Decentralized finance applications are currently being built on protocols that were not designed to meet the needs and requirements of DeFi services. Radix uses significant technology innovations to be the first layer 1 protocol specifically built to serve the rapidly growing DeFi industry. Radix focuses on the three drivers of DeFi growth:
Access: Despite the rapid growth of cryptocurrency, it is difficult and expensive to get money in and out of the DeFi ecosystem. Radix’s user-centric, vertically integrated approach makes on-ramping and off-ramping simple, secure, and as frictionless as possible.
Liquidity: Liquidity is the lifeblood of the global economy, yet most of the world’s tokens and assets have limited liquidity fragmented across platforms that do not effectively interoperate. Radix provides native functionality for projects, developers, and market makers to create and access liquidity pools at the call of an API.

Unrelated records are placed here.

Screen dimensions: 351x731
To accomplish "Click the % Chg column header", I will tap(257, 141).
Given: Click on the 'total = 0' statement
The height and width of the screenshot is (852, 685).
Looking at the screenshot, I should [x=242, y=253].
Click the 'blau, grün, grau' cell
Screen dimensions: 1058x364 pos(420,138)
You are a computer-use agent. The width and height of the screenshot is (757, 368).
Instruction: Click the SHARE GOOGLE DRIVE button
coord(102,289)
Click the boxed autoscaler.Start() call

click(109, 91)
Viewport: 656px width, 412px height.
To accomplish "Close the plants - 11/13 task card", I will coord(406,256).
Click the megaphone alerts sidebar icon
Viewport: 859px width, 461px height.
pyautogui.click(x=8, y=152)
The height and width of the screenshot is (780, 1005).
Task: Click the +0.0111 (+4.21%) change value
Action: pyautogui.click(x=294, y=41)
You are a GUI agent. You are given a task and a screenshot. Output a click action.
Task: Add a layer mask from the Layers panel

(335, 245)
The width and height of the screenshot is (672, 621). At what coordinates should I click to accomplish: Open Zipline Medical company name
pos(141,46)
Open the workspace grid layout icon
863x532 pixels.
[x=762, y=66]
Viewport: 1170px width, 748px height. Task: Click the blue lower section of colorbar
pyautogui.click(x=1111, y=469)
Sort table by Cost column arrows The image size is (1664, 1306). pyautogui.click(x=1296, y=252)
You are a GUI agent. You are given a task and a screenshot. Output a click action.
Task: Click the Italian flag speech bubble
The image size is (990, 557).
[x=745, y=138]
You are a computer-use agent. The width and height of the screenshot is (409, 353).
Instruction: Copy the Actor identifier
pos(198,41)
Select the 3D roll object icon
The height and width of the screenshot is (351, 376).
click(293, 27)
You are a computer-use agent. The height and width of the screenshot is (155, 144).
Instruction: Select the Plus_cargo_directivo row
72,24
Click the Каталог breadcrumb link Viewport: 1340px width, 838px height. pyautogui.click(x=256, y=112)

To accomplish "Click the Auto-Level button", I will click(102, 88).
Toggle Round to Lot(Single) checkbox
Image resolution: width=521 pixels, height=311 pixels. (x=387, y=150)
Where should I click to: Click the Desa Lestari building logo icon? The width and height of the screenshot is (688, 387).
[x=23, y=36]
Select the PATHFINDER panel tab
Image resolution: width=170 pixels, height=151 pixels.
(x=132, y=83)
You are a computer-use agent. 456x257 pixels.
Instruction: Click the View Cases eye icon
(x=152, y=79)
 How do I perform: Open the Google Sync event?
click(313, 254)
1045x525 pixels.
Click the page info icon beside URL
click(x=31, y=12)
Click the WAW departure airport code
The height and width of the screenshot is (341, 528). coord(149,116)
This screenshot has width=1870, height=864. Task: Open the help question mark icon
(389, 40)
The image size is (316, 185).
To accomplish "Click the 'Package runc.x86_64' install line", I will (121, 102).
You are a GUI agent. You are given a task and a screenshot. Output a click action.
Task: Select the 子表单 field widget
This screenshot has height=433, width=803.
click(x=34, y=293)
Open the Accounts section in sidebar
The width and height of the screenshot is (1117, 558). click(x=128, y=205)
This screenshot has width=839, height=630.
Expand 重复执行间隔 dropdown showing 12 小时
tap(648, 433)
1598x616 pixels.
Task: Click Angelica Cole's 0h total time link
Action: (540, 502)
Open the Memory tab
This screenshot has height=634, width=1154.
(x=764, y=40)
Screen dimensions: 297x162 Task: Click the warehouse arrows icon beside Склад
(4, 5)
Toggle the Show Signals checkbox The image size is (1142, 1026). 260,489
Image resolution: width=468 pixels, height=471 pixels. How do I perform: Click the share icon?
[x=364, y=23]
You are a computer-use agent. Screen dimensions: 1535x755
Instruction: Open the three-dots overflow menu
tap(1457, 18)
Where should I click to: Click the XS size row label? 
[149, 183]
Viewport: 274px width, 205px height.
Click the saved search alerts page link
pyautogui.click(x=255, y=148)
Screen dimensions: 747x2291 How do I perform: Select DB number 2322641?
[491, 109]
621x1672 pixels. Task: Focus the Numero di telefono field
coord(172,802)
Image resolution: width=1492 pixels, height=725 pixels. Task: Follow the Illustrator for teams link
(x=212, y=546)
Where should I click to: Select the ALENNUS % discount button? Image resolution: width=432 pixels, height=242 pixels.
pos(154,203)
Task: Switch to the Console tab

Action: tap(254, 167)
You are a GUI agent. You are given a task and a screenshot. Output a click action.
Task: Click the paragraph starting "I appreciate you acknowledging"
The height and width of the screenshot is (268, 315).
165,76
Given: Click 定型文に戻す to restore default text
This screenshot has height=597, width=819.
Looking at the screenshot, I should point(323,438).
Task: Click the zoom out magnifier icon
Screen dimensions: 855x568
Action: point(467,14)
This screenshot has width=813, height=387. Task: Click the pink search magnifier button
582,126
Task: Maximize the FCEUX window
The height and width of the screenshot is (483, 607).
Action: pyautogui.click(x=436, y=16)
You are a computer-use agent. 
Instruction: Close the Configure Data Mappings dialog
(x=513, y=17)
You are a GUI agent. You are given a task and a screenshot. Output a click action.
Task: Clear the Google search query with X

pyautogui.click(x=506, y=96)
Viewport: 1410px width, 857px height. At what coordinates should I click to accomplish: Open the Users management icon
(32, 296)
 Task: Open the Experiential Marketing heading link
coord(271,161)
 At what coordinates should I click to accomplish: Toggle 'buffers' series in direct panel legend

Choice: The network effects of a public ledger are based on both the number of users and the number of connections between assets/applications on the platform. By standardizing and simplifying the way financial assets are represented on Radix, these asset code blocks can be easily scaled.
Friction in the financial system costs $71 billion annually, and DeFi can only change this if we lower the barriers to entry and make it easier to get assets in and out of the ecosystem.
Piers Ridyard is a Y Combinator alum and the CEO of Radix. I invited him on the podcast to share his mission and how they are turning challenges into opportunities.
With $6 million in startup funding, I learn how Radix is accelerating DeFi by making on-ramping and off-ramping secure and frictionless, providing access to liquidity for investors, developers, and market makers.